I bought this shirt at a thrift store in the dead of winter. As I rifled through the racks, pulling out wool sweater upon wool sweater, this shirt, in all of it’s breezy warm weather appeal, caught my eye. It felt like a nice reminder that warm weather would come again. I bought it because of it’s featherweight cotton and summer-perfect blue stripe, figuring that given the time of the year, I would surely have time to REjuvenate it by the time those first warm spring days came. Then, time went all hyper speed, and it became nearly the end of July.
My mom was watching Kian, and I was feeling a bit restless and creatively untapped. I hadn’t pulled out my sewing machine in MORE THAN TWO YEARS (!), and was feeling drawn to a project that was just for me. In that moment, I was reminded of this shirt, and that the season to wear it was nearly half way over. With only a few dollars to lose (if all went wrong), I jumped in. I had a vague idea of what I wanted – something sleeveless, and that would play with the stripe direction – and just rolled with it. It was honestly one of the most liberating things I’ve done in a while, to just let my creativity guide me.
These days, I find that I plan and organize my creativity more – partly because of this blog, and partly because I don’t have the time to free-think-and-do like I used to. While those projects are still fulfilling, nothing beats letting my ideas roam and form together until they ultimately click. In the end, this project took less time, and ran more smoothly than I would have thought it would. I attribute that to the process organically unfolding, versus fighting to make a particular vision fit.
It’s only fitting that this shirt, when worn, carries that same ease. It is lightweight and breezy, roomy but flattering, and it’s summer stripe has that carefree-yet-pulled-together feel the makes it easy to style. See my tips below on how to make your own version!
Want to make your own version?
Here are some tips & tricks to help guide you!

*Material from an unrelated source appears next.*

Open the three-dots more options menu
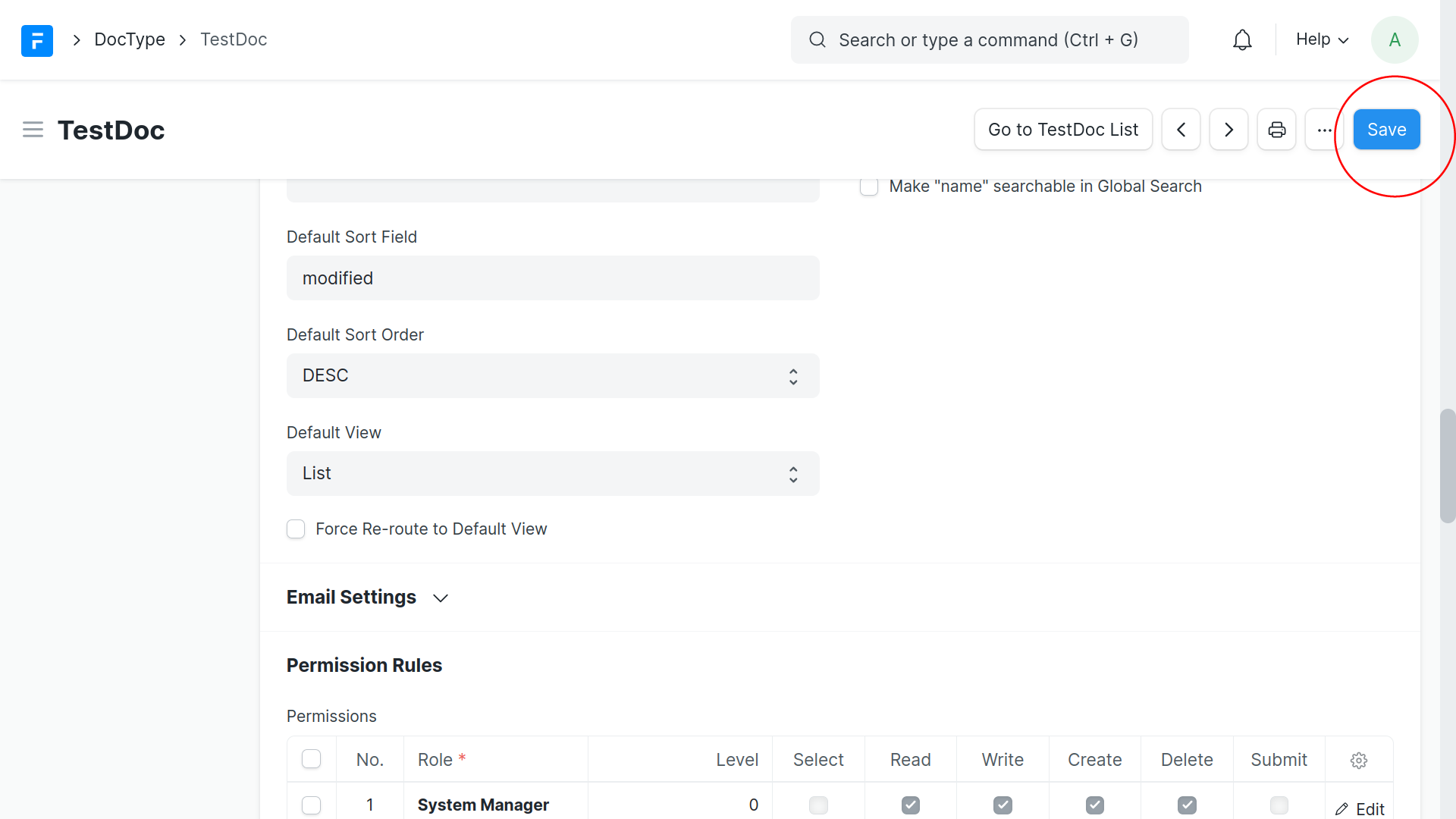This screenshot has height=819, width=1456. click(x=1324, y=130)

+ Use a shirt that is at least two sizes larger than what you normally wear. This will allow you some flexibility, and prevent it from becoming too small.
+ Cut the sleeves off first, leaving roughly 1/2-1″ remaining. You can either leave this raw (like I did), or fold it under for a clean finish.

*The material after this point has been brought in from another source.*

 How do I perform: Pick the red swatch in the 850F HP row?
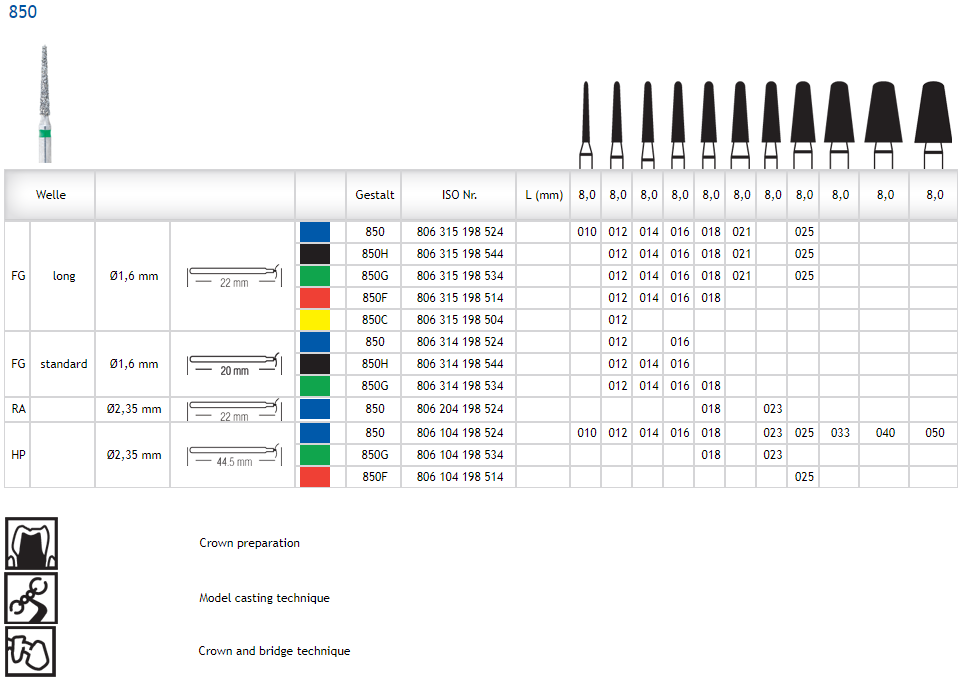click(x=314, y=477)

+ With the shirt on, pinch out what amount you want to remove from the front. Measure or pin in place. Make sure to account for an additional 1/2″ on each side for seaming or clean finishing. Cut and sew front before cutting back.
+ Once front is fully finished, pinch out what amount you want to remove from the back. Measure or pin in place. Make sure to account for an additional 1/2″ on each side for seaming or clean finishing. Cut and sew front before cutting back.
+ After both front and back have been adjusted to your measurements, look at the armhole. Most likely, taking inches off of the front and back will correct the armhole to the right sitting position. If you find that it is farther over the shoulder than you’d like, redraw the armhole, and finish it to your liking (either raw, or clean finish).